_What needs to be done_
A stretch of the entries below is to be set down exactly, running from the line with "You are a GUI" through the line with "The height and", both included, and no other line.

_Input material_
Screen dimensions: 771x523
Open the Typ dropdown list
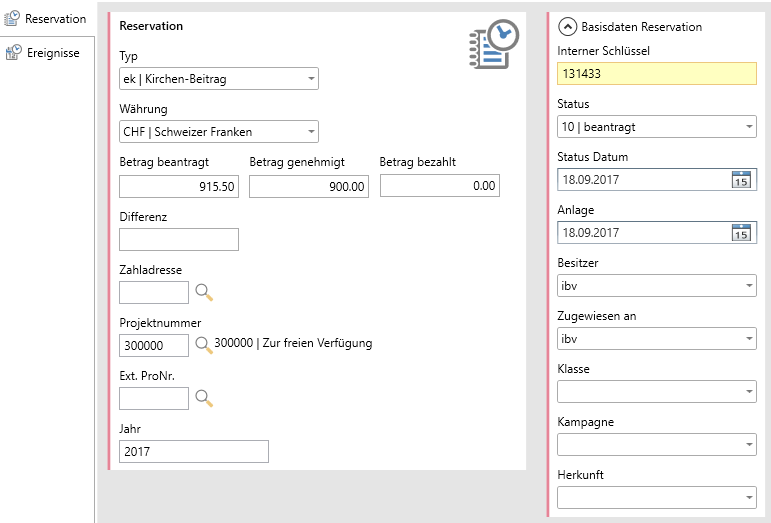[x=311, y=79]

* * *

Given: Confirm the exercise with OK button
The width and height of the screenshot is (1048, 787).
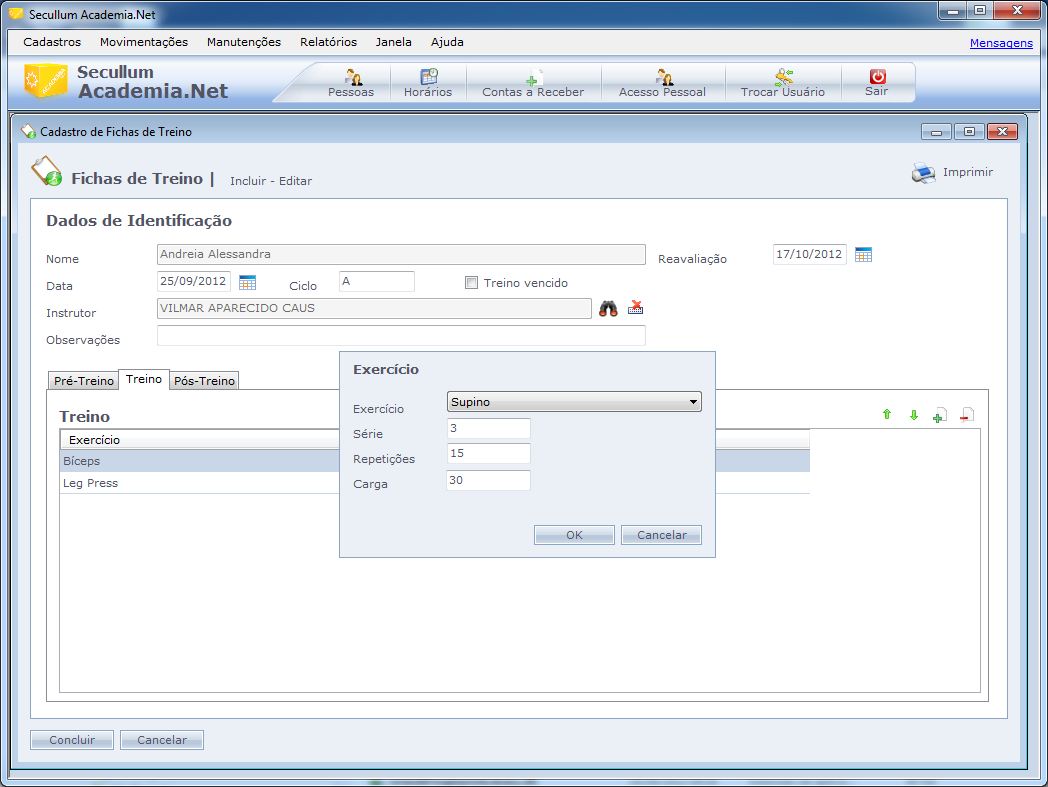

...

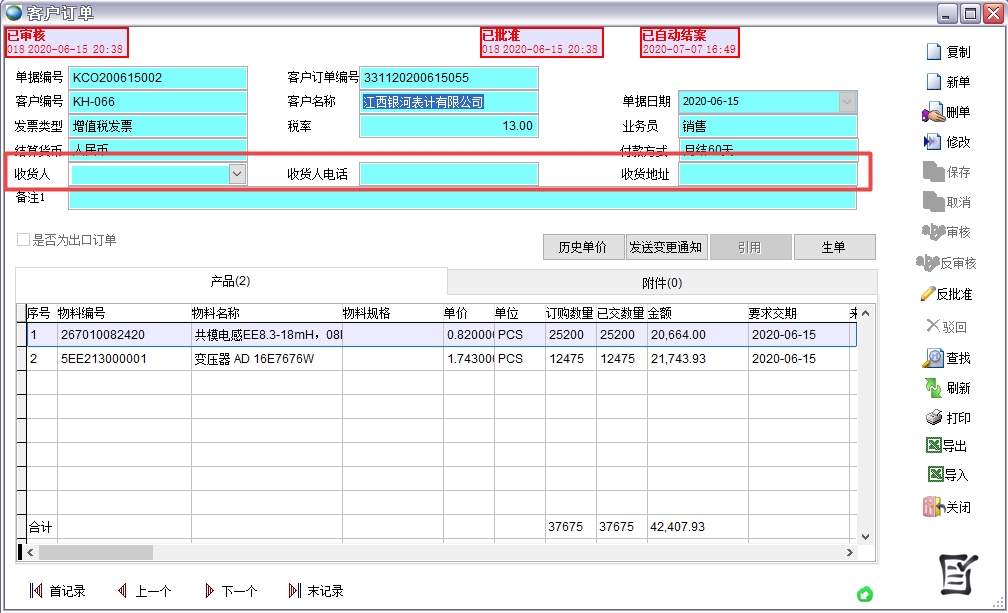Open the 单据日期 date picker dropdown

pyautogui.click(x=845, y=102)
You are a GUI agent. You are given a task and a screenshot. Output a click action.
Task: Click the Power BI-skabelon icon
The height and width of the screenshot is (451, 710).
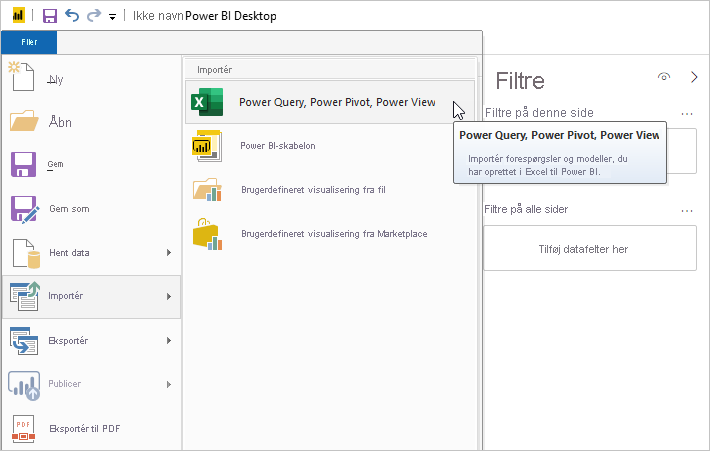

_Output below_
You are a GUI agent. You are given a task and a screenshot. Output a click action.
Task: Click the Power BI-skabelon icon
The height and width of the screenshot is (451, 710).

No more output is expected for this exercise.